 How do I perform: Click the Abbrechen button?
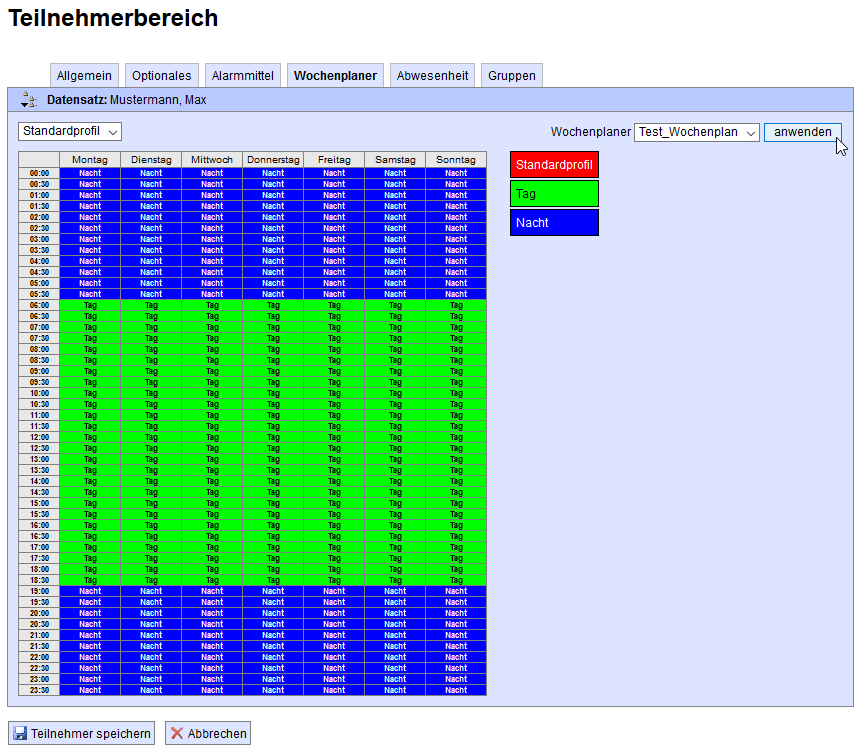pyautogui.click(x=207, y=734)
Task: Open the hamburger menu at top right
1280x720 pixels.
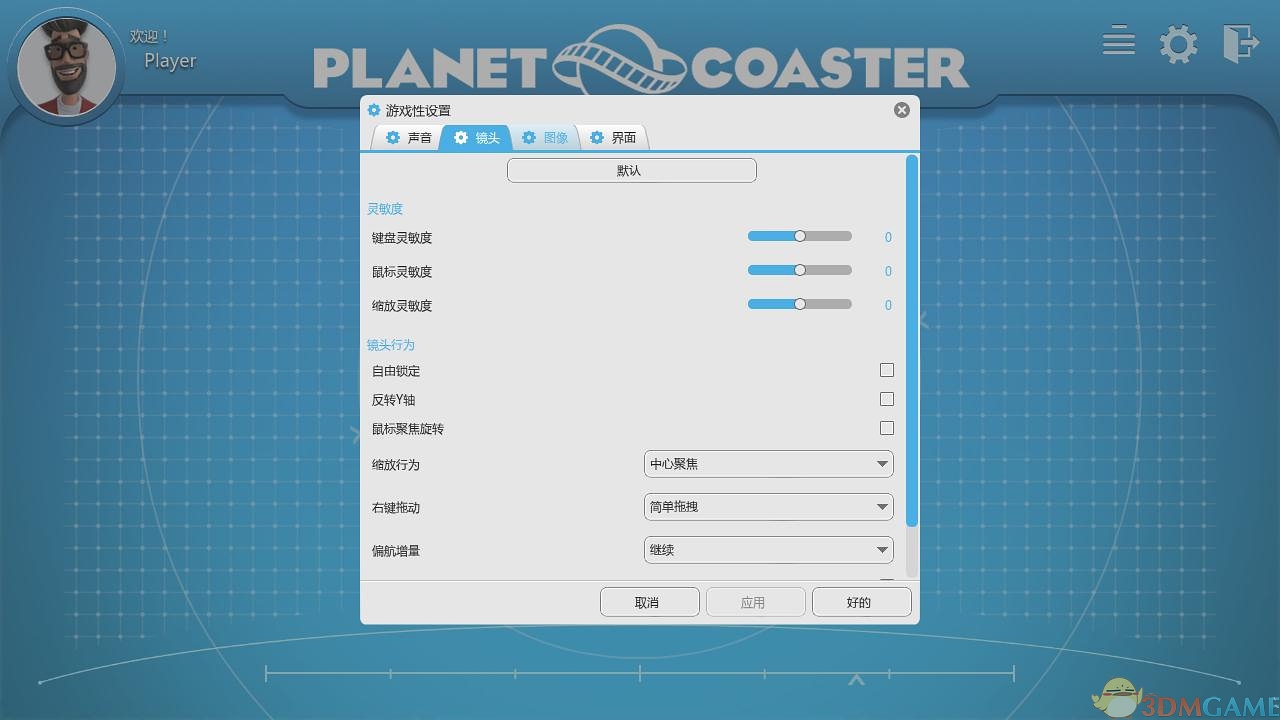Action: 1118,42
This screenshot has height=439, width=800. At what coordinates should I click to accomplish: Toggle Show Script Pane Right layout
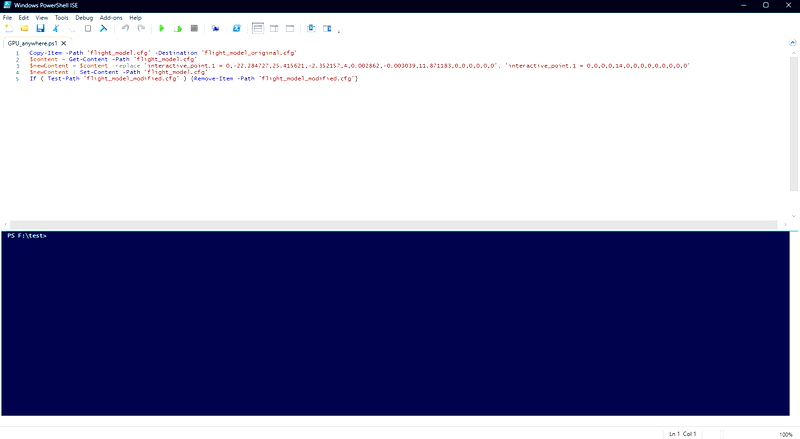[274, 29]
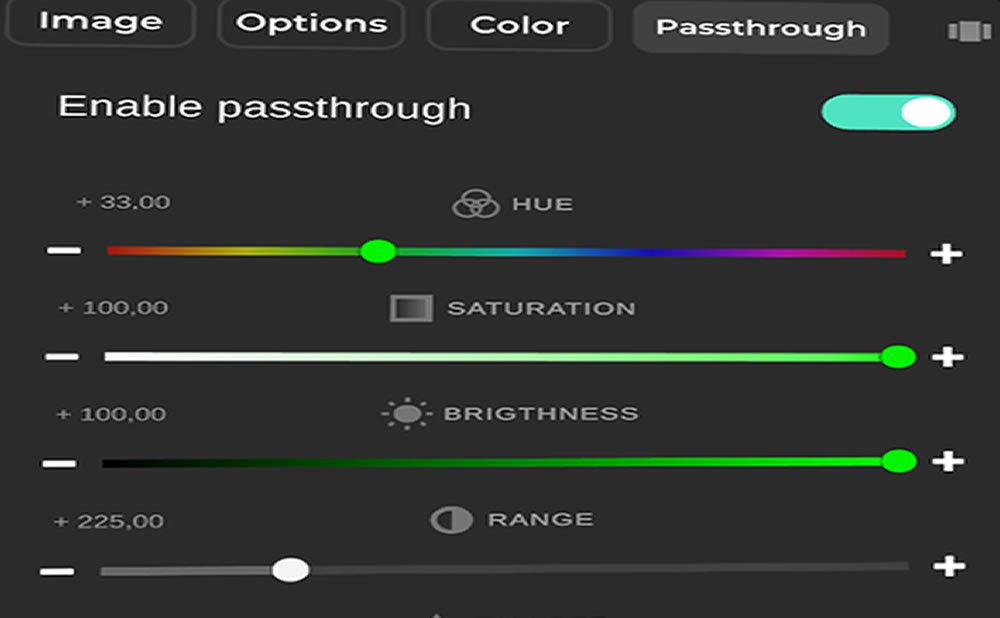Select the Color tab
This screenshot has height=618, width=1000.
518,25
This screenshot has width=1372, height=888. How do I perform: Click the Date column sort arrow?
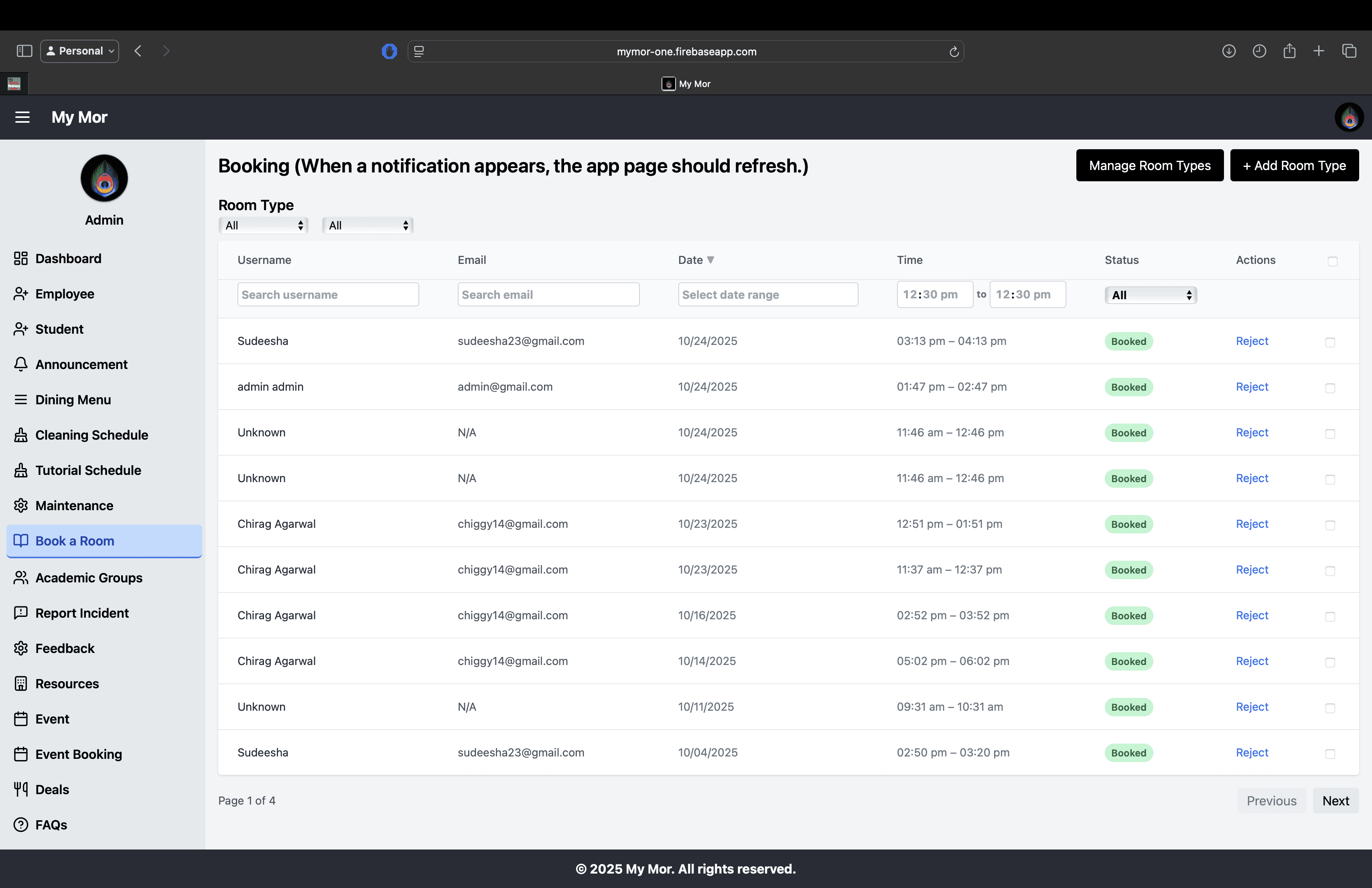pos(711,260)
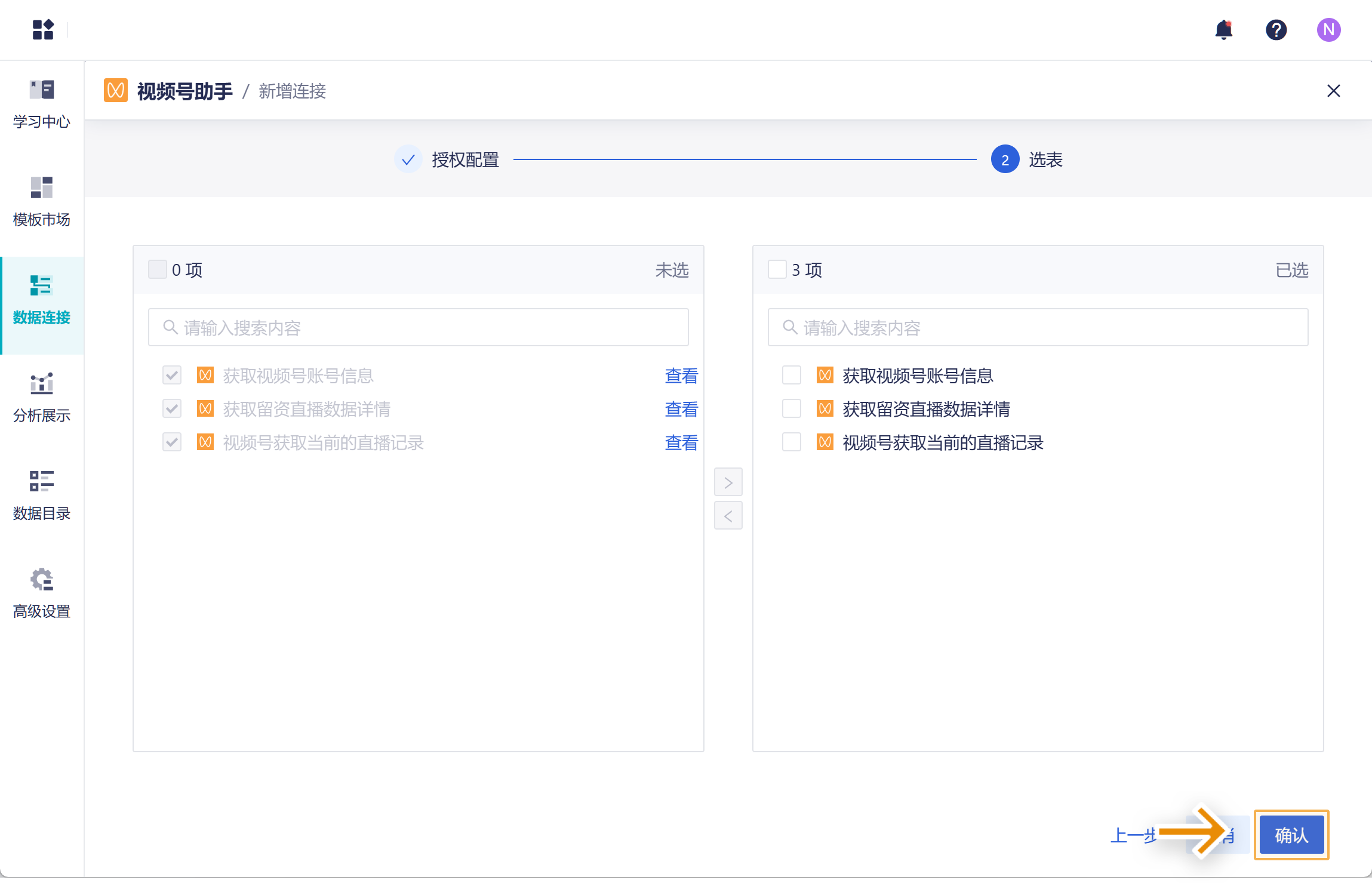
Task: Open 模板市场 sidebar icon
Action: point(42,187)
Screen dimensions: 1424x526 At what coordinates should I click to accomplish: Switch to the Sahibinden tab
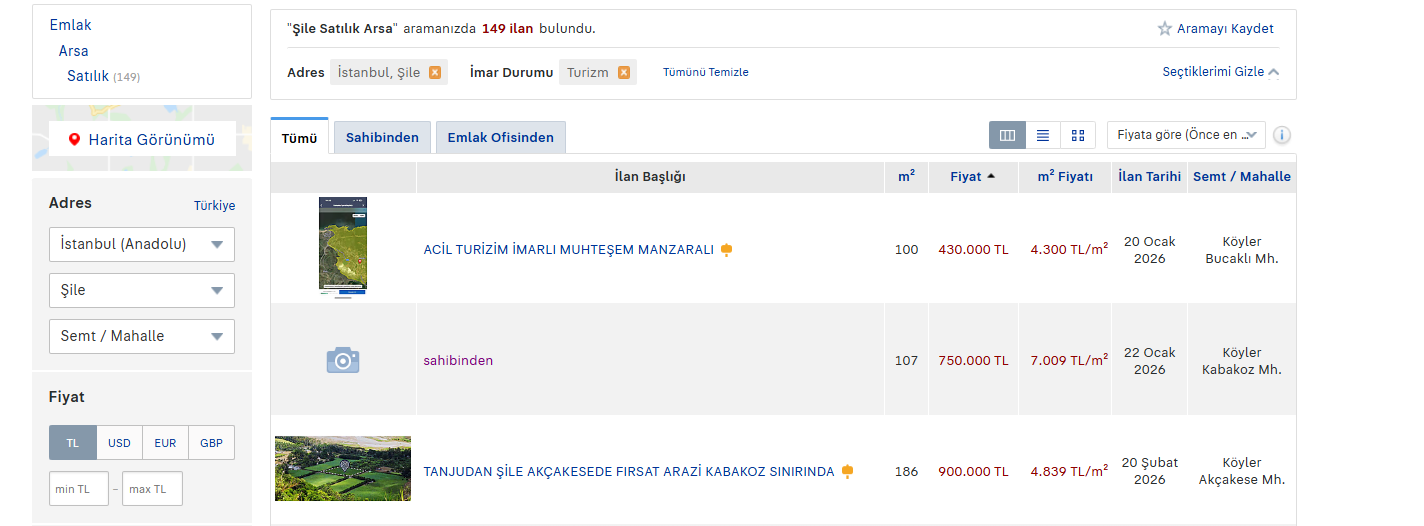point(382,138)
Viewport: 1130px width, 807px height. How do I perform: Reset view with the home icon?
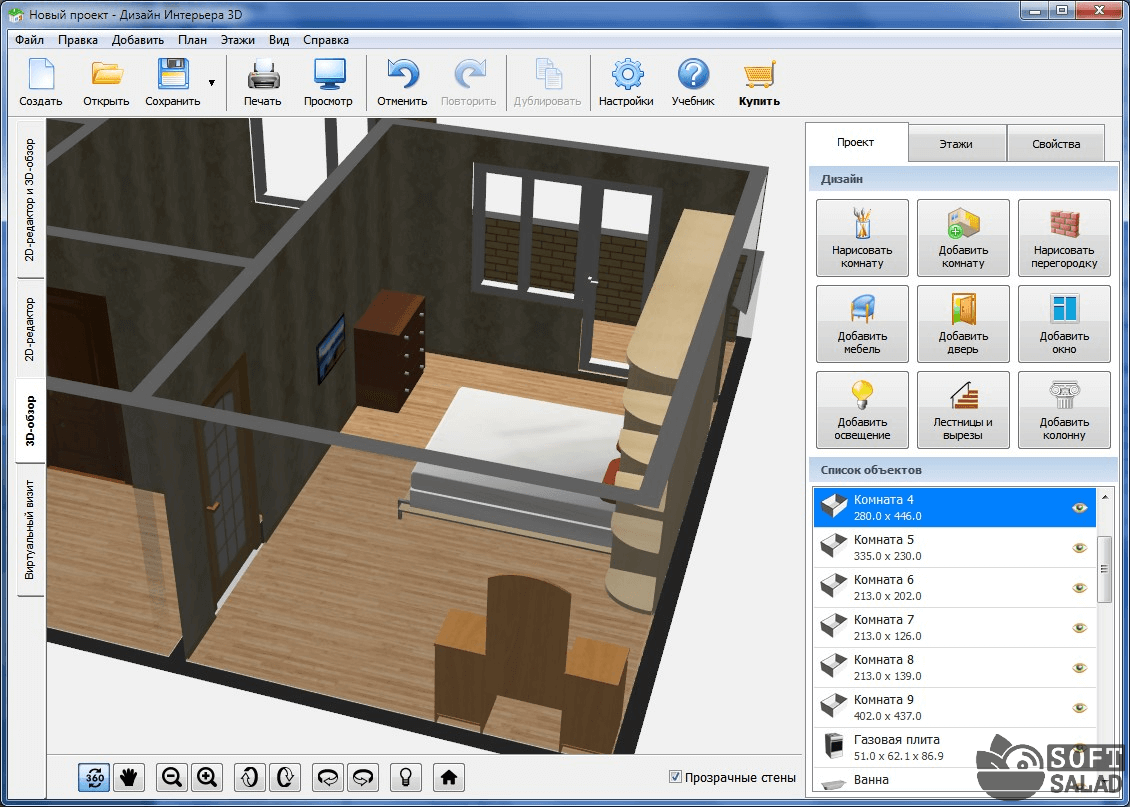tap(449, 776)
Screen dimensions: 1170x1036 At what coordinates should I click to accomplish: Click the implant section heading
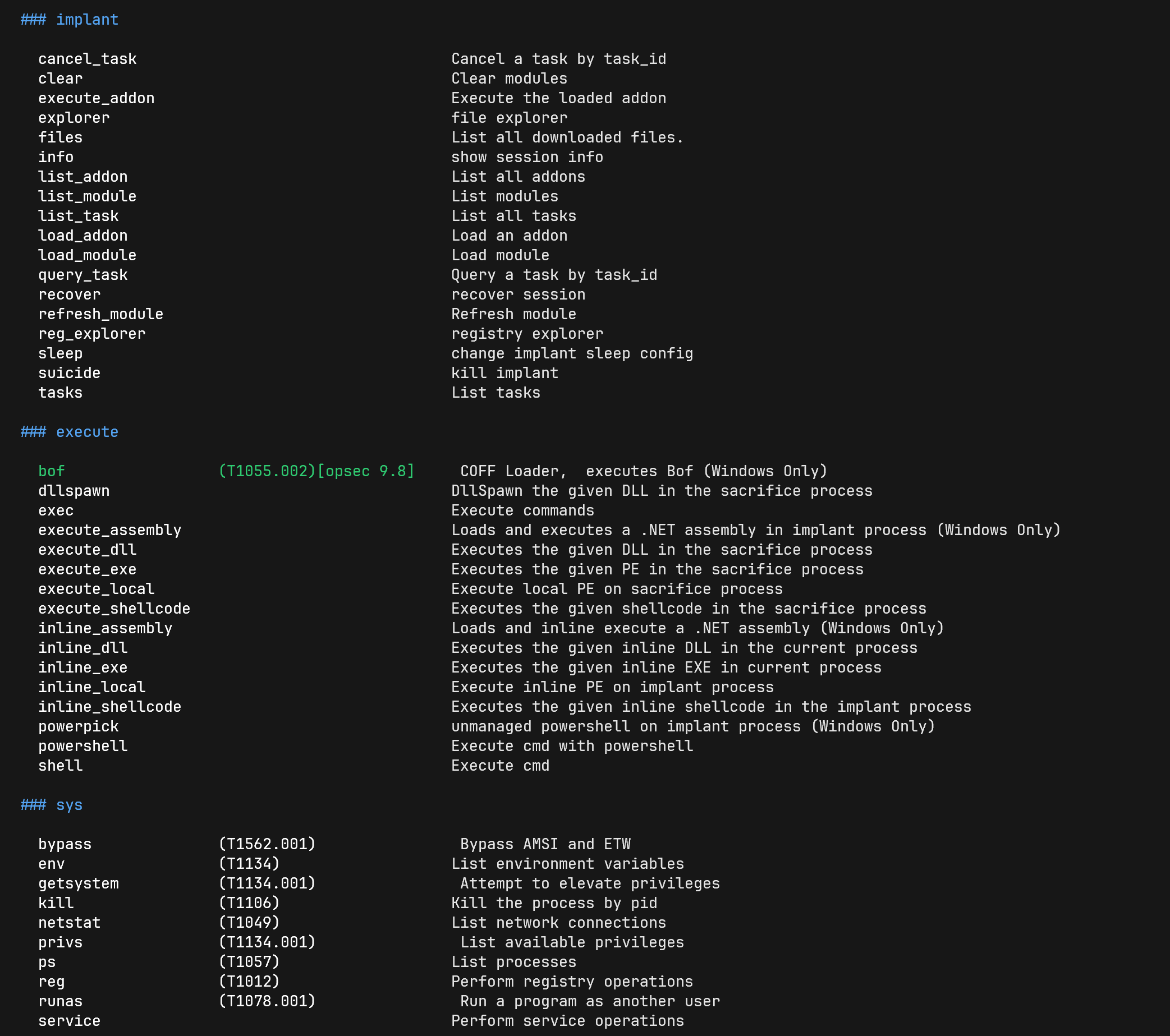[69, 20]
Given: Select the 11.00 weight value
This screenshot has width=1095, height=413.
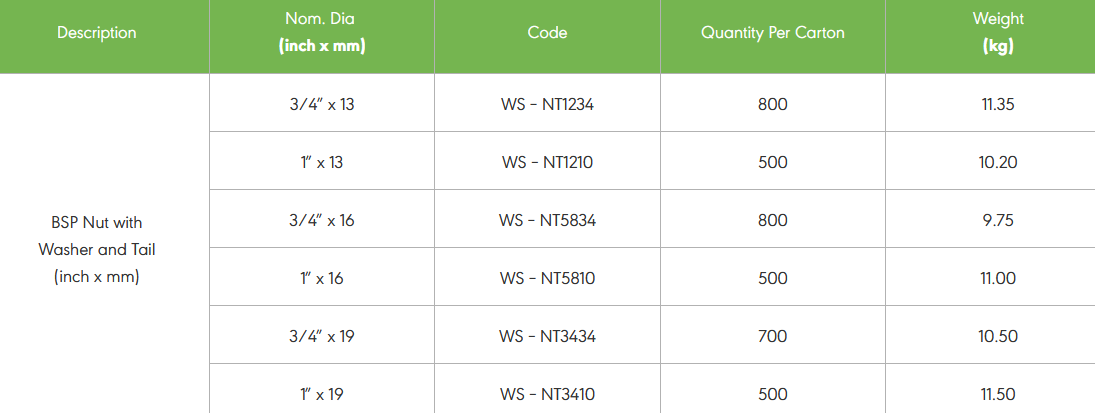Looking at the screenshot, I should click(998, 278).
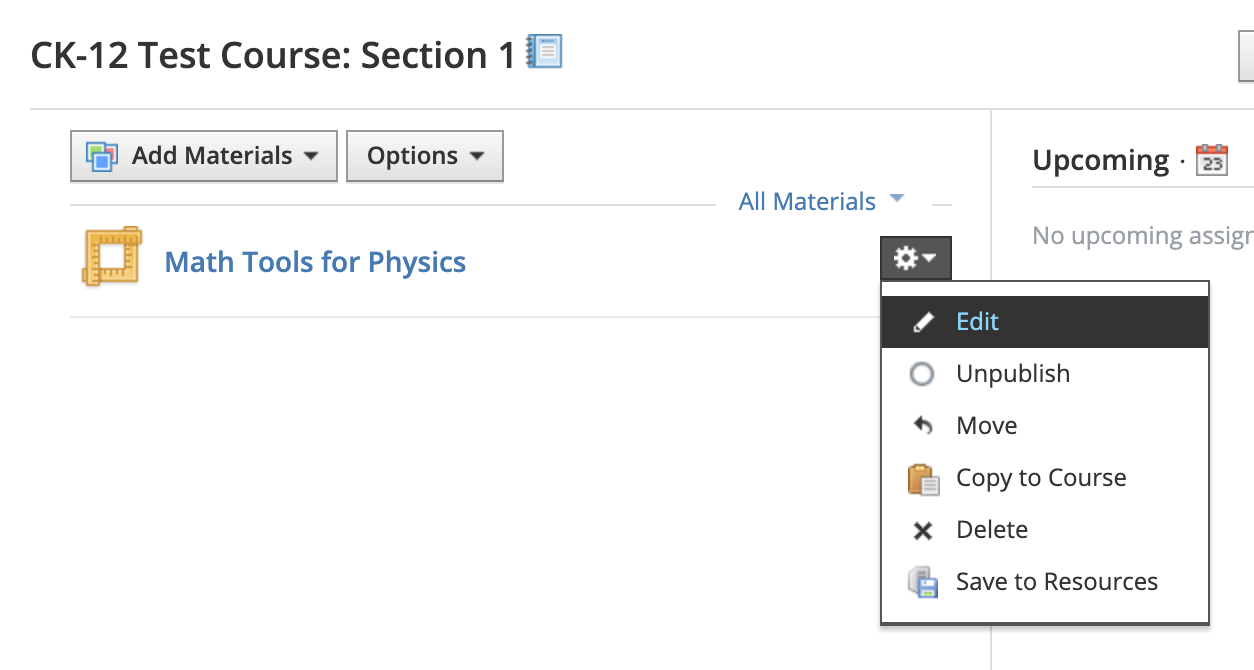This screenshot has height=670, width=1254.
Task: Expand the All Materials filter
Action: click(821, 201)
###
● The problem
Could you output the rows from the line containing "Given: Select the 11.00 weight value" through the end of the rows as a JSON list of strings, one string per line, skipping blank lines and leaving out the pictures?

● Complete answer
[
  "Given: Select the 11.00 weight value",
  "This screenshot has width=1095, height=413.",
  "Looking at the screenshot, I should click(998, 278).",
  "This screenshot has height=670, width=1254.",
  "Task: Expand the All Materials filter",
  "Action: click(821, 201)"
]